The crosses you refer to at national cemeteries are grave markers for individual soldiers, which is fine, because those soldiers were christian. Stars of David mark Jewish soldiers' resting places. And so on... These markers would be expressions of their guaranteed individual religious liberty.
The cross in San Diego isn't a grave marker for ONE soldier, it is a marker for ALL of them, and that crosses (no pun intended) the line from individual religious liberty into breaching the establishment clause. It's a fine line, albeit strong. It is doubtful that the cross represents the religious sympathies of every soldier commemorated there. One size does not fit all. The cross's reach exceeds its Constitutional grasp.
It is a typical conservative talking point to say "the Constitution doesn't say anything about separation of church and state!". Well, it doesn't say anything about the "separation of powers" either, but could you argue that we don't actually have checks and balances? Does conceptual interpretation mean anything to you? Does context?

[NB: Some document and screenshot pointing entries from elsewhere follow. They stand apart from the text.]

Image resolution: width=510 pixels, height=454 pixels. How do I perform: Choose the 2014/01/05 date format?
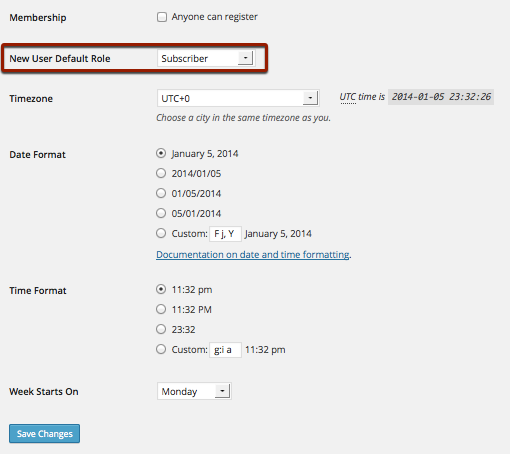tap(161, 173)
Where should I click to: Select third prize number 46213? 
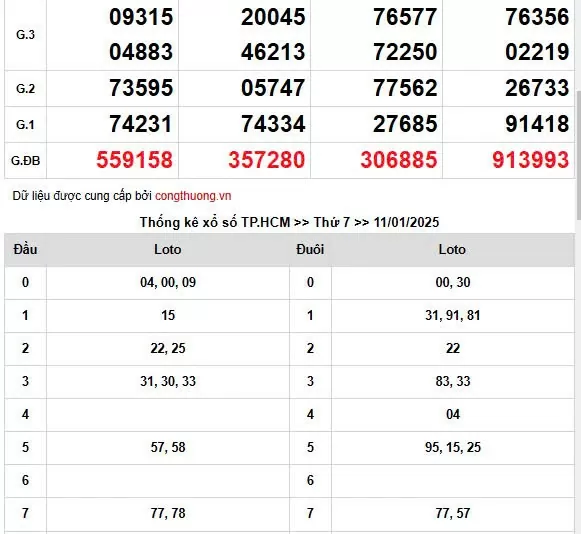point(273,52)
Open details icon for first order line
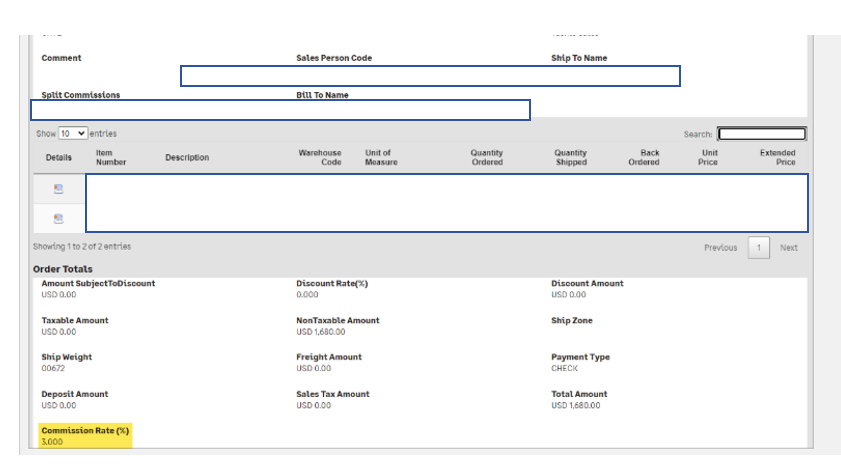 coord(58,189)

Pat Robertson and Jerry Falwell are among the biggest proponents of the lie that there is no wall of separation. That is because the wall is the barrier preventing them from achieving what they desire: The establishment of ultraconservative fundamentalist jihad-style christianity as THE state religion. I have followed Pat Robertson's career for years, (which was aided greatly by being his neighbor in Virginia Beach for a very long time - we even voted in the same precinct). I know what a dangerous sonofabitch he is, and I view ANYONE who denies the wall of separation between church and state with more than casual suspicion.